I’ve written over the last few months about changing gears. I’ve written somewhat whiney posts about the purpose of life and how to achieve a balance between success and living. The ideas I had a few months back have changed. I no longer have the plan I had set in place, because my gut instinct told me it was the wrong path. Still, I know I’ll find what I need to. I don’t know what the future holds, but I know that if I live life by giving, learning and not conceding to the easy route, that I’ll find the success I need to find professionally, to feed my soul.
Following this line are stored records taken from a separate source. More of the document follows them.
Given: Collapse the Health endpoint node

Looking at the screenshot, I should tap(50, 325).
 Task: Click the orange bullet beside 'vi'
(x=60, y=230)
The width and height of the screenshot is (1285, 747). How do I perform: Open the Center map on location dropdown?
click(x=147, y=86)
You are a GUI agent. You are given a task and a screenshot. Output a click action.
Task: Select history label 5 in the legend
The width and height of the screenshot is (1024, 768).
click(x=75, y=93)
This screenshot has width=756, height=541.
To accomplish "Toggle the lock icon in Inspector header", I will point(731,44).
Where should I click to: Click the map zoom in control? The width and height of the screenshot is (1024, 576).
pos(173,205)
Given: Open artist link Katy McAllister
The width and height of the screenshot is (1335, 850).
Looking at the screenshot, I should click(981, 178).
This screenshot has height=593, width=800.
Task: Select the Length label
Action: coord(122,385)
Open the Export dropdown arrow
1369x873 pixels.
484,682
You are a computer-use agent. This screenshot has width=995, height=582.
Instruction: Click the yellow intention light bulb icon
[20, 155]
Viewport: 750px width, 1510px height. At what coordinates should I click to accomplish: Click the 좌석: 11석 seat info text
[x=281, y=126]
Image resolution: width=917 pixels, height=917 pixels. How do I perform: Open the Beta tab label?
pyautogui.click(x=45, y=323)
I have so much to be grateful for in my life and I’d really like to amplify that happiness outwardly. I miss giving to others, I miss feeling pride in what I do. Even though I don’t know which path I’ll take, I know that I’ll try the hardest I can along the route. I know that I have the support of my husband and my Mom. I also know that I’ll be judged by people who don’t understand. I’m learning to accept that. I grew up watching my parents seek approval of others. It’s a trait I learned and one that I’d like to lose.
I’ve spent the last couple years angry; not at home, not with my husband or with my friends. But for fifty hours a week, I felt mad, beaten down, anxious and resentful. I’ve made decent money and forfeited happiness. I’ve felt awkward and out of place. I didn’t realize until recently how much my job has affected my character. I’ve been feeling defeated, unsuccessful and not like the same Shannon who walked into that building two and a half years ago. I let egos, hostile co-workers and cold people affect how I felt about myself.
I’m leaving. I’d rather give up the money and find myself again than let my mental state be affected this way anymore. I need real people again. I’d rather spend my time helping others for free than facilitating egos for money. This isn’t a long term agenda, but it’s a start. Something good will come of this. More than anything, I’m grateful that I have a man beside me that not only supports me, but believes in me. I can’t ask for more than that, and I just hope I never let him down. I won’t.
Photo courtesy of Business News Daily.
Why does there have to be a balance between success and living? Can they not be one and the same?
For someone without professional success, I cannot answer…but when I get it, I will let you know!
I suppose up to now, I’ve worked to live and not enjoyed that process. I know I’m not alone, because not everyone is luckily enough to have the chance to be choosey. Living is what came after I clocked out. My goal is to continue working on creating a career that I can enjoy, so there isn’t a need for a balance…just a matter of price and happiness. Does that make sense?
Or should I say *pride, not price.
I really need to remember to proofread my comments…
Thank you for stopping by and taking the time to write me.
It does. I’m fortunate that when I was 11 and my wise old grandmother was helping me set up a writing/researching/typing business for college students, she told me, “When you find a job that you enjoy, so much so that you’re willing to work 24/7, dream about, and sometimes do yoru work for free, you’ll know that you’ve found a career.” She was right.